BRASÍLIA – A Comissão do Trabalho da Câmara dos Deputados foi palco, nesta terça-feira, de uma mobilização histórica em homenagem ao Dia do Jornalista (7 de abril). A audiência pública, requerida pelo deputado Léo Prats (União-BA), extrapolou o caráter comemorativo para se tornar um grito de urgência pela valorização profissional e pela proteção da categoria diante da precarização e da desinformação.
Nas intervenções feitas pela Federação Nacional dos Jornalistas (FENAJ), a presidenta Samira Castro destacou “que o jornalismo vive sob ataque constante, não apenas físico, mas em sua dignidade”. Ela enfatizou a necessidade de combater a “pejotização” fraudulenta — que hoje atinge cerca de 35 mil profissionais registrados irregularmente como MEIs — e cobrou a remuneração por conteúdo jornalístico pelas plataformas digitais.
O Diploma como Garantia de Qualidade
A urgência da Proposta de Emenda à Constituição (PEC) do Diploma foi um consenso entre os debatedores. Desde a decisão do STF em 2009, que extinguiu a exigência de nível superior, a emissão de registros profissionais tornou-se indiscriminada.
A jornalista e professora Rafiza Varão argumentou que o jornalismo deve ser encarado como um direito fundamental, indissociável do direito à informação previsto na Constituição de 1988. Para ela, a formação acadêmica é o que diferencia o interesse público do mero conteúdo comercial ou amador.

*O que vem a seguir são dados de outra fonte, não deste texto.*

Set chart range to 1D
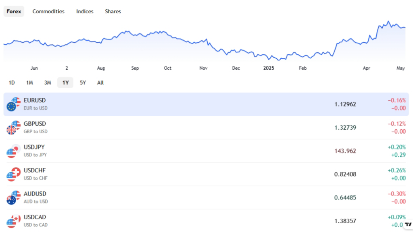(x=12, y=83)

Desafios Econômicos e Violência de Gênero
A audiência também lançou luz sobre a realidade financeira da classe:
Piso Salarial: O apoio ao Projeto de Lei do Piso Salarial Nacional (de autoria do deputado Daniel Almeida) é visto como vital, dado que 40% dos jornalistas ganham até cinco salários mínimos, com muitos recebendo apenas o piso básico.
Ataques Misóginos: A deputada Erika Kokay (PT-DF) alertou para o recorte de gênero na violência contra a imprensa. Segundo ela, mulheres jornalistas são os alvos preferenciais de ataques fascistas e agressões que buscam silenciar a pluralidade de vozes.
Encaminhamentos e Resistência
Ao final do encontro, a deputada Erika Kokay propôs uma moção da comissão à Presidência da Câmara para que a PEC do Diploma e o projeto do piso salarial sejam pautados imediatamente.
A mensagem deixada pelas lideranças da FENAJ e pelos parlamentares foi de que a luta pelo diploma e pela dignidade salarial não é apenas uma demanda corporativa, mas uma salvaguarda para a própria soberania popular e para a verdade factual no Brasil.